Work instructions – The lines to return run from the one containing "Given: Click the macro icon thumbnail at top" through the end of the material; give them exactly and leave out the pictures.
START Data for this task
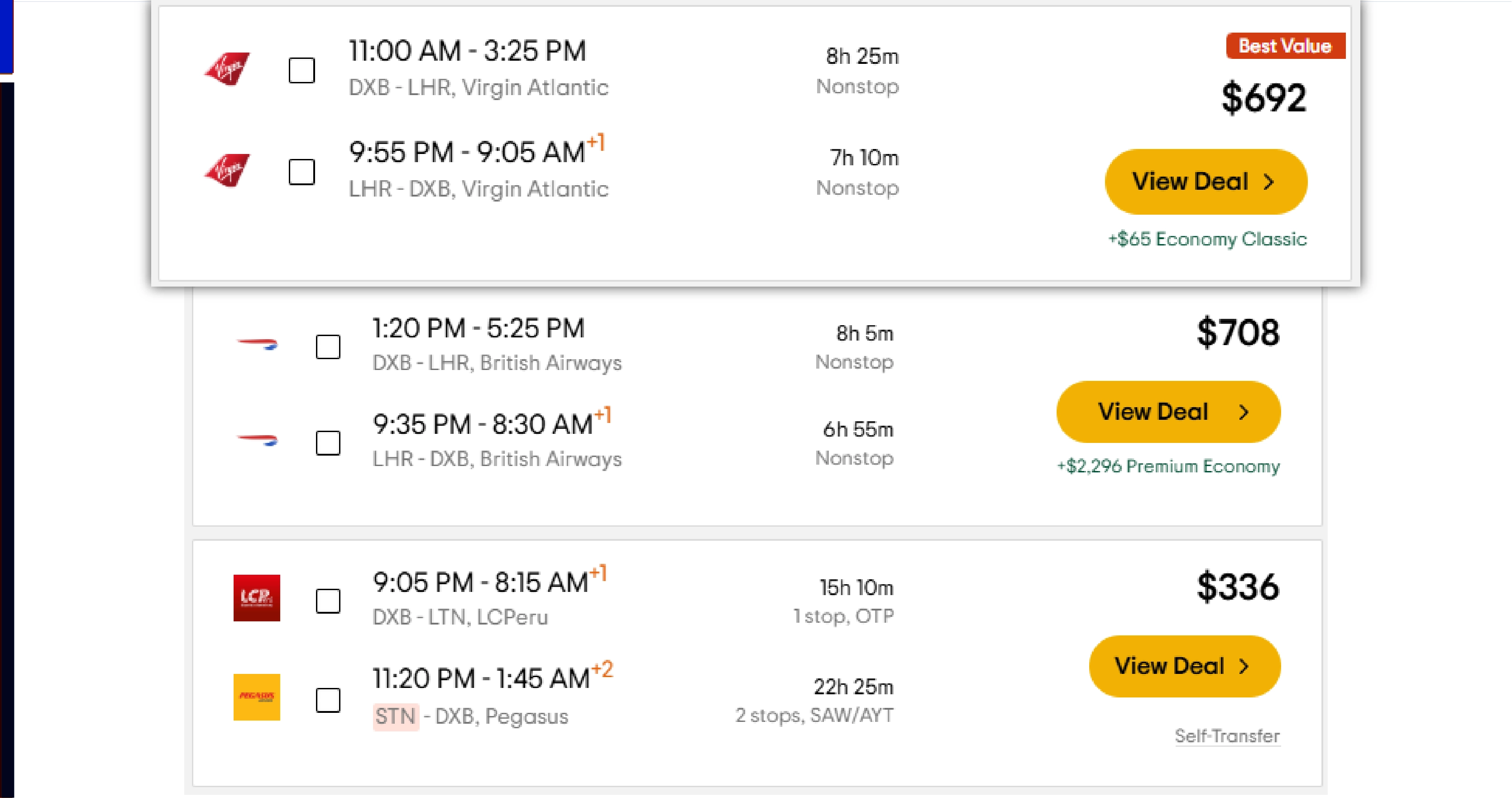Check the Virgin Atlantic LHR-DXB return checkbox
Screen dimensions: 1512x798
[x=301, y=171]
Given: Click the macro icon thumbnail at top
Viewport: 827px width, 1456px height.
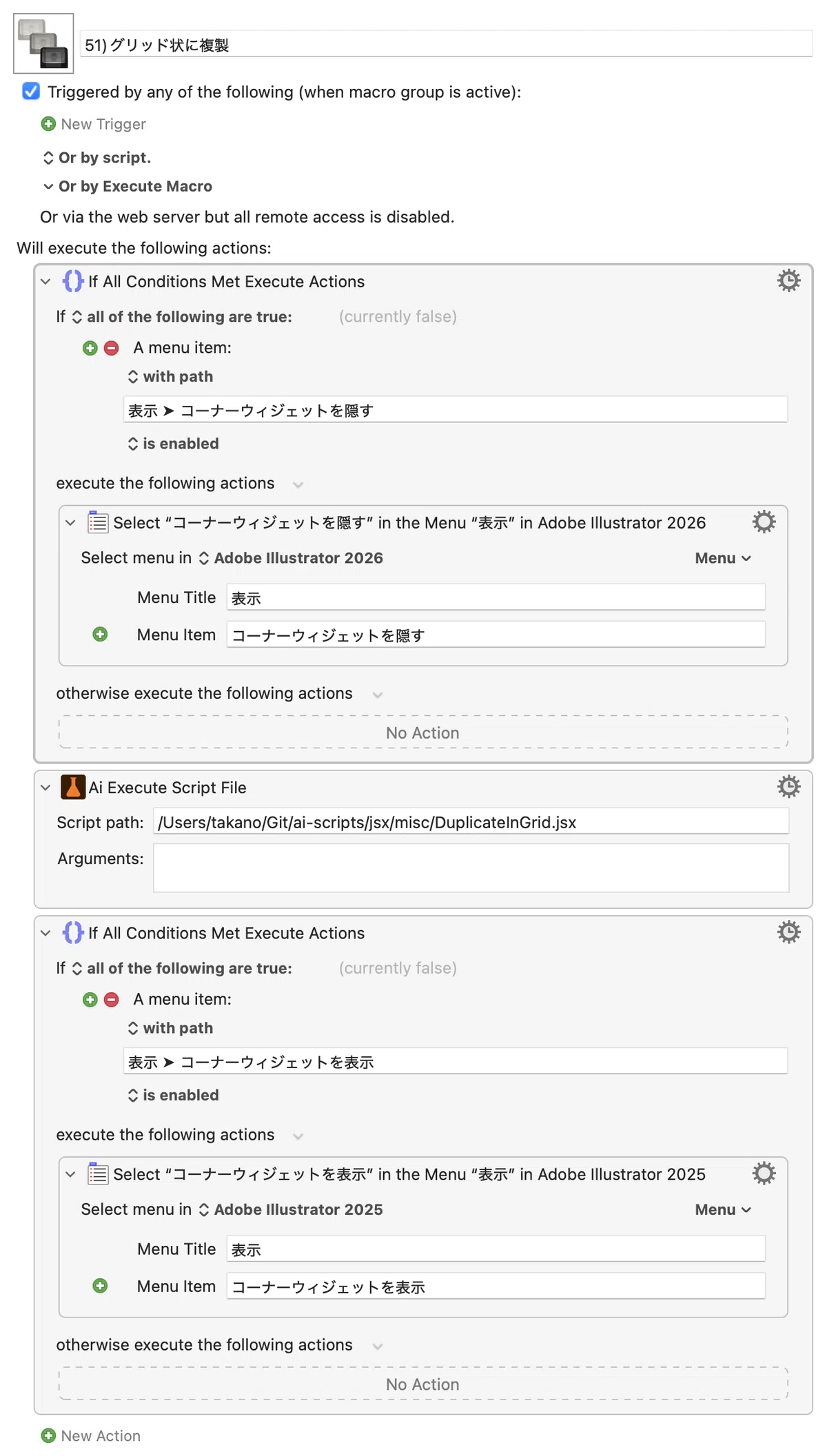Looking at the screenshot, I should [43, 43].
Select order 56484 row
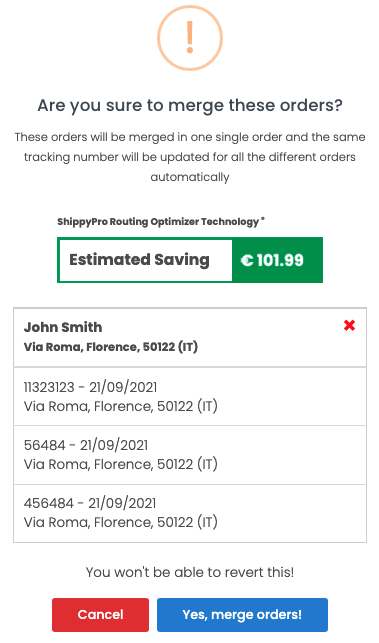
END Data for this task
Solution to this exercise –
Given: Click the macro icon thumbnail at top
Viewport: 827px width, 1456px height.
Looking at the screenshot, I should [43, 43].
Select order 56484 row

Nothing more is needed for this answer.